7 goldmanX 10 5/22/2025, 2:39:29 PM
My co-founder and I recently launched an AI startup building custom agents for manufacturers in old-school industries (think: industrial suppliers, factory ops, regional distributors, etc.).

The good news: we shipped a real solution, got our first paying customer, and even sent out our first invoice! The bad news: getting our second and third customers has been way harder than we expected.

We're running into what feels like a canal-product fit issue — our product works, and solves real pain, but the people we’re targeting don't check emails, barely pick up their phones, and often aren’t even on LinkedIn. It’s like trying to sell software to 1997.

We’re hustling hard — cold calling, showing up at trade shows, chasing introductions — but it's slow and uncertain.

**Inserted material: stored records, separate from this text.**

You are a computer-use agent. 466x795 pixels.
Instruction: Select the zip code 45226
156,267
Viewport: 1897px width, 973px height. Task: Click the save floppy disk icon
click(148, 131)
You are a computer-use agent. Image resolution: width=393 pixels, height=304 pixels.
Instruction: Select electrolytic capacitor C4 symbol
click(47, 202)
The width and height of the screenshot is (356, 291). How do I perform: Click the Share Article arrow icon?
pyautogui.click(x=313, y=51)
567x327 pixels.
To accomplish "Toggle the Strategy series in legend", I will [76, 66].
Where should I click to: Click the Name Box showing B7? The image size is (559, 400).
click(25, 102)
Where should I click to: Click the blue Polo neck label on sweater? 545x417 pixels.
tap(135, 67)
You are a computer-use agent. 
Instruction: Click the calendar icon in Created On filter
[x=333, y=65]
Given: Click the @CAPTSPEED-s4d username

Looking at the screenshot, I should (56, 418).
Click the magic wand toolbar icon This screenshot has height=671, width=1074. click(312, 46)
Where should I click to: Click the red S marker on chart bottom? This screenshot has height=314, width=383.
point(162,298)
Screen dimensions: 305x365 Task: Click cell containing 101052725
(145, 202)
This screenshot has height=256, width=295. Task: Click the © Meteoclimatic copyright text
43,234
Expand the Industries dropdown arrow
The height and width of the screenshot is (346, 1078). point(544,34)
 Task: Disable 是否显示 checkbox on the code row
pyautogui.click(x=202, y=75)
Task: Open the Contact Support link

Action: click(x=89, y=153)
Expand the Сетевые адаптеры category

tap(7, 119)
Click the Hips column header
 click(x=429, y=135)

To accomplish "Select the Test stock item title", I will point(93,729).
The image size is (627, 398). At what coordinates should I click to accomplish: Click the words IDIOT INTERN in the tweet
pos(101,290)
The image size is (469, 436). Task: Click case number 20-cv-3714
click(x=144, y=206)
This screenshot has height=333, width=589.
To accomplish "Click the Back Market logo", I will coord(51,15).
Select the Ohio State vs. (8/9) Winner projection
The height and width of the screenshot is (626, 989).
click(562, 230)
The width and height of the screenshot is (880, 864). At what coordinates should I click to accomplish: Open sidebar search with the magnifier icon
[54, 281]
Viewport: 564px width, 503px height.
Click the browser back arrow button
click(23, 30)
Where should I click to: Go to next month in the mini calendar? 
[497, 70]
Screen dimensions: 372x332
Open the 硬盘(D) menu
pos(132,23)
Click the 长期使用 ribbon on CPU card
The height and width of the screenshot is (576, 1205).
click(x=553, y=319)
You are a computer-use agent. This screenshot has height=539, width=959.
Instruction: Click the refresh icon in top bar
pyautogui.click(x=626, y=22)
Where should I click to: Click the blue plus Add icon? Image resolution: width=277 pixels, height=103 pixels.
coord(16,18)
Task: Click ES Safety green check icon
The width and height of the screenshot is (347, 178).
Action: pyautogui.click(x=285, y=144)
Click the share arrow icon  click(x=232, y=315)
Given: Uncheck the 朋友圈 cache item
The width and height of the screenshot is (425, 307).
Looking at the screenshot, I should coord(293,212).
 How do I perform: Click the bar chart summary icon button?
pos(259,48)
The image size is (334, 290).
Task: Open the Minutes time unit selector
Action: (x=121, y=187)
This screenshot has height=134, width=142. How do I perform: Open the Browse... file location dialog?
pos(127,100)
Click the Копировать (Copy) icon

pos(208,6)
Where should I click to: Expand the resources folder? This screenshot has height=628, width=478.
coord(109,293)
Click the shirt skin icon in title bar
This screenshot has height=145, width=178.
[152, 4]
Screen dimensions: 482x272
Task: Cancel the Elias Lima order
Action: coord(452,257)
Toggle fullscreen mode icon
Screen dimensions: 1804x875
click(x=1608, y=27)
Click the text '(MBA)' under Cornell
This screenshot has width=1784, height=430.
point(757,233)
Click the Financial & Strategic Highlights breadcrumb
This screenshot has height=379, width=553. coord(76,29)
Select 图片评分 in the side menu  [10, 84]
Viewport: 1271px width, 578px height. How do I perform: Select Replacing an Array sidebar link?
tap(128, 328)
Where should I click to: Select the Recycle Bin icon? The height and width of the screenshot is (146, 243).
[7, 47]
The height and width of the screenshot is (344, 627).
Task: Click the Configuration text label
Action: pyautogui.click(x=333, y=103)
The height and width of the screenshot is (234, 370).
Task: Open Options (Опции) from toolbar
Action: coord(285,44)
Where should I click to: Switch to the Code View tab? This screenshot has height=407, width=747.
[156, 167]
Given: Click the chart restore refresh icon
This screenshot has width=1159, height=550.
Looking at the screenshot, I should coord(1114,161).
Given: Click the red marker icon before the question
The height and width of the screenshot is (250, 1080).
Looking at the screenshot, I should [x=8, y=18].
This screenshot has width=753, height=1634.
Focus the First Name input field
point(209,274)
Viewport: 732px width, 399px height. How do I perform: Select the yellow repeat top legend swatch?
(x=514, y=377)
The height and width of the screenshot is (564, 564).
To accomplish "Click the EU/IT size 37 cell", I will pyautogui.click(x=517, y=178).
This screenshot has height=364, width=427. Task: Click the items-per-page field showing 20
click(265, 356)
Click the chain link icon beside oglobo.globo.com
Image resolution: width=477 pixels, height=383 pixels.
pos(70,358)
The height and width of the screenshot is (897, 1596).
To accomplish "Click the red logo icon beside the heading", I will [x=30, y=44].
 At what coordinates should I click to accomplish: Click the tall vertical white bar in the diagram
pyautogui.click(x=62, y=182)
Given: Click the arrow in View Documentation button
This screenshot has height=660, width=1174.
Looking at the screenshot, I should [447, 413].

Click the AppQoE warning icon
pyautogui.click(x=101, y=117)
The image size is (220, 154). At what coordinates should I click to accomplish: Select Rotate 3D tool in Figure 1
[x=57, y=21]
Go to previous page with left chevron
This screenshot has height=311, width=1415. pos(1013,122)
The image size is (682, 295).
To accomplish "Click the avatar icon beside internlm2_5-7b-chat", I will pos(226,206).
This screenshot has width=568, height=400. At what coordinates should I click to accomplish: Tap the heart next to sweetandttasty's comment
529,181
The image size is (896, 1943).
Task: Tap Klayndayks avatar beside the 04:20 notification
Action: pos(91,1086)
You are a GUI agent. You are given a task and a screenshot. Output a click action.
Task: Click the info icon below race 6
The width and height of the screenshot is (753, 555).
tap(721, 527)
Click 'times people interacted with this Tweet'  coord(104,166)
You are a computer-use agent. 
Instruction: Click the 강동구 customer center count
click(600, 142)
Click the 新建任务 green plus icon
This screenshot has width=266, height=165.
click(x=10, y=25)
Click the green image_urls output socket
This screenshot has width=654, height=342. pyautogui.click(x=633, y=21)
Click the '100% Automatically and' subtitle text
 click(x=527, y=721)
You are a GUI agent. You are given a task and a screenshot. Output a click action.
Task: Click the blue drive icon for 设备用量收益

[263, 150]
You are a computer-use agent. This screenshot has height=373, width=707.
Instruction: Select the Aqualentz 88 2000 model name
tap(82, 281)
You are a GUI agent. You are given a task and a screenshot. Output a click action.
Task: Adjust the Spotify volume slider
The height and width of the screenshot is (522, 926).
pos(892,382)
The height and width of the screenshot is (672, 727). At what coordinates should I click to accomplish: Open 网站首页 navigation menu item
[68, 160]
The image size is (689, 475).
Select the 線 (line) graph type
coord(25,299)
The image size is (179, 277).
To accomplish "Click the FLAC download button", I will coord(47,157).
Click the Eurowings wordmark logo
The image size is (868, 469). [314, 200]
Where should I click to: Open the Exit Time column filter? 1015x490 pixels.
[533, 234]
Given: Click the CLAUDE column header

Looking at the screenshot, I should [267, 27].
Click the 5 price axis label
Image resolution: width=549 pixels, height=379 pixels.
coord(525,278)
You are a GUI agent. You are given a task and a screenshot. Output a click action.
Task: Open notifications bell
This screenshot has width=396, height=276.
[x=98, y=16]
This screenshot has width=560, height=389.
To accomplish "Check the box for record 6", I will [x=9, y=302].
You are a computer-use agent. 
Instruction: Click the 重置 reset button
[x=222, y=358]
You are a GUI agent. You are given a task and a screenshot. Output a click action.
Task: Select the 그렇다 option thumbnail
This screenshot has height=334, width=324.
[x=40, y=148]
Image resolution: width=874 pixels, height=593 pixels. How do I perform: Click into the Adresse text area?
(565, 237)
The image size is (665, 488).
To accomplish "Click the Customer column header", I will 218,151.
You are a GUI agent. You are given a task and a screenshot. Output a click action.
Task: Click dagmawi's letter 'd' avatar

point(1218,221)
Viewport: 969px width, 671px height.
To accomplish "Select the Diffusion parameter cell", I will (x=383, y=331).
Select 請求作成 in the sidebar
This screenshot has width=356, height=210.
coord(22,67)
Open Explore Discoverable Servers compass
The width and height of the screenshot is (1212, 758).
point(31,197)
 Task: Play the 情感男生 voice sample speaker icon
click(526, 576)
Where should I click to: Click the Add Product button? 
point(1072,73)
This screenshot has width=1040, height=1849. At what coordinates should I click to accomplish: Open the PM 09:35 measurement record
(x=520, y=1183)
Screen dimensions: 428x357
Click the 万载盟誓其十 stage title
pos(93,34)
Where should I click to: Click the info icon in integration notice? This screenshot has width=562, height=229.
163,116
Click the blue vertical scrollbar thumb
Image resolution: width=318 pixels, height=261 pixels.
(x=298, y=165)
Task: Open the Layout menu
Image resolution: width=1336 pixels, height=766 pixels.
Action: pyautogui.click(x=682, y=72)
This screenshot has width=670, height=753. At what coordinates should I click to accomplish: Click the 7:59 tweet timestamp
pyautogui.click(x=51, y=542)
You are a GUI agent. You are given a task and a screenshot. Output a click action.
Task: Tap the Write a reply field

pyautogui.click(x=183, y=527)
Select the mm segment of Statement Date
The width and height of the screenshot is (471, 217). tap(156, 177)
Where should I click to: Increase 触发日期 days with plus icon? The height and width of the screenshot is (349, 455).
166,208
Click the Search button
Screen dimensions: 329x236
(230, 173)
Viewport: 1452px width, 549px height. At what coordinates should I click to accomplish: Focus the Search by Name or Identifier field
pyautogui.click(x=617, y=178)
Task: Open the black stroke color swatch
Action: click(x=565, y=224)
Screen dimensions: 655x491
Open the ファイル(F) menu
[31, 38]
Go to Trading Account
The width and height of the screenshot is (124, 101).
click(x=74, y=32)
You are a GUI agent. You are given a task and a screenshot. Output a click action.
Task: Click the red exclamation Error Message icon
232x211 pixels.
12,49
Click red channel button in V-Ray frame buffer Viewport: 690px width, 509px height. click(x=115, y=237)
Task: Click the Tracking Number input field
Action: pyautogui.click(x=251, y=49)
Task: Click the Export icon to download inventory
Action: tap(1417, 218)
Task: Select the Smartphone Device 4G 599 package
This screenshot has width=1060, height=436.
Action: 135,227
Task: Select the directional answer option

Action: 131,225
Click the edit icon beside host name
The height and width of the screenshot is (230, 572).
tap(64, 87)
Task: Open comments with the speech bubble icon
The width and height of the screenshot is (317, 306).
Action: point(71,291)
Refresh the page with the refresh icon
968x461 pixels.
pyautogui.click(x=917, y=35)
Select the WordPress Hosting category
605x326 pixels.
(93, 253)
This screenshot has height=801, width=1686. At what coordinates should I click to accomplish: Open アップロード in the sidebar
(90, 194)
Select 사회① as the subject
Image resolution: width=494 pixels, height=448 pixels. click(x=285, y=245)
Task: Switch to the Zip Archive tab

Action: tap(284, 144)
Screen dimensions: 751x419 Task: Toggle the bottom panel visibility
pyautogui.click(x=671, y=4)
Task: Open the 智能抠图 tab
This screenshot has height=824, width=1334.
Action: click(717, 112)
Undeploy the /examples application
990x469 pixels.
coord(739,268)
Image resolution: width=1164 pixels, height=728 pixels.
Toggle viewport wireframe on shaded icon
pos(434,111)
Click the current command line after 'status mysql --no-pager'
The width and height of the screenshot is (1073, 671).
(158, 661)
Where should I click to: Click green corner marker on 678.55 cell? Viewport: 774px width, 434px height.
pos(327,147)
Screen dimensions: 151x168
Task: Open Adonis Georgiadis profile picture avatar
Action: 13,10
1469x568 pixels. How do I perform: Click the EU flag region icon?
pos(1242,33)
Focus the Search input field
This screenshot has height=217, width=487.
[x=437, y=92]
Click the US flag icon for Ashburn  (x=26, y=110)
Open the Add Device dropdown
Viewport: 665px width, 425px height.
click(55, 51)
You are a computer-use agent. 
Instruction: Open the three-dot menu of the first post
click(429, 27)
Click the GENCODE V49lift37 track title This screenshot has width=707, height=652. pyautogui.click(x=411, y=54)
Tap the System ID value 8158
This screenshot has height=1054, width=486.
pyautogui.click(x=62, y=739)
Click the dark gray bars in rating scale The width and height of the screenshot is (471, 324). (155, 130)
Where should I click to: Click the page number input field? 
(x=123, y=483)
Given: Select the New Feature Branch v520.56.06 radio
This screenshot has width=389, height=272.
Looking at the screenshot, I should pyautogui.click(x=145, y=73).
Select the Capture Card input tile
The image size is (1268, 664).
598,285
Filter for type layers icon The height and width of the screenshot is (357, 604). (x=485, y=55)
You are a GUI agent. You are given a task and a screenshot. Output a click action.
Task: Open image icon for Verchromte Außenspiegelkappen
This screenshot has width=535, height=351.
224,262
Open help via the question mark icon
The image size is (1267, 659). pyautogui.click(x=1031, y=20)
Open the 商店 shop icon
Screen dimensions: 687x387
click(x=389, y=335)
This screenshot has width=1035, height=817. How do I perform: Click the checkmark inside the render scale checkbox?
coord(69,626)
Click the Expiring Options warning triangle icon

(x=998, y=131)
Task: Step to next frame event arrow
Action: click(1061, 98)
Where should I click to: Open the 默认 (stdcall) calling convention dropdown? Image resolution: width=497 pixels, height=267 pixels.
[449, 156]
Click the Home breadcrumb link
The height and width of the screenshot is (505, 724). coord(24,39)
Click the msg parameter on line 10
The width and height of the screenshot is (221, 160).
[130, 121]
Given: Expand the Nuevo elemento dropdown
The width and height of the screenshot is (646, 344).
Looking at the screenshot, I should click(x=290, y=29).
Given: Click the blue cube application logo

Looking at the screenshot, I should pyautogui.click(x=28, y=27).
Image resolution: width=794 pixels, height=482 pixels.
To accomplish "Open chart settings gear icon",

If you've navigated early traction in a legacy industry, how did you break through the wall after the first win? Would love to hear any advice, strategies, or similar war stories.

Thanks in advance

Comments (10)

codingdave · 7h ago
You don't sell to your customers in those industries - you sell to the industry associations from whom your customers get operational/industry advice. Partner with them to promote your product to the customers.
JohnFen · 7h ago
The key is to remember that you're an Outsider, an unknown quantity, and so you present an inherent risk from the outset (especially in the genAI field, which brings a lot of additional suspicion all on its own). What you need is an advocate who is already established and respected in the industry you're targeting. That gives you a bit of "social proof".

You have one customer... assuming that they are happy with your offerings, perhaps you can get them to be your advocate? Offer them a great deal in exchange for being able to use their name in marketing materials, to get them to write up an article about your product in a trade journal, to talk you up at trade shows, etc.

BizarroLand · 52m ago
With good word of mouth, one customer becomes ten.
ainewzworld · 7h ago
I might be giving my age away, but it’s like we’re back in the days of fax machines and Rolodexes. Most of the industrial suppliers and ops folks we talk to aren’t hanging out on LinkedIn or tech forums. They trust face-to-face chats, trade magazines, and the vendors they’ve known for years. Cold emails go nowhere, old-school phone calls or even showing up in person actually work better. These buyers move slower, want to see you’re serious, and often need help understanding what the tech even does. So we’ve had to meet them where they are, usually offline.
lendacerda · 3h ago
What did you do different, from getting your first customer (which was successful) to getting the second now? Either way, keep creating value for that first customer, that'll be much insightful
whinvik · 7h ago
Not even remotely an expert and this advice is from second hand knowledge.

Hold in there. Sales cycles are long. Figure out conferences where people go to. Go there. Drop into offices and ask for their time. Find out people who know people.

bilsbie · 6h ago
How did you find this niche?

My rule of thumb is a problem presents its own solution. But I’m not sure how it applies to you without knowing more about your product.

lwo32k · 7h ago
Find people willing to help on the sales team of your first customer. They will have way more experience and established networks into the rest of the ecosystem.
brudgers · 1h ago
Build another product.

Microsoft didn't stop with basic.

Diversify.

There is no rulebook.

Good luck.

fred_terzi · 7h ago
Have you looked into tradeshows? My company (large industrial equipment) still heavily does them. My company is not sold on AI, so stick to a quick demo of it's utility and stay away from 'buzz words' when talking to them. When I bring up 'Agent Mode' people roll their eyes and what we do is mostly software these days! Target the young people in those companies who are frustrated but haven't bailed yet. If it works and people can see it they'll buy in if it saves them time. Especially in the world of 'we can cut 10% of a workforce and still ship products'. Best of luck! Open invitation to reply with a link or repo!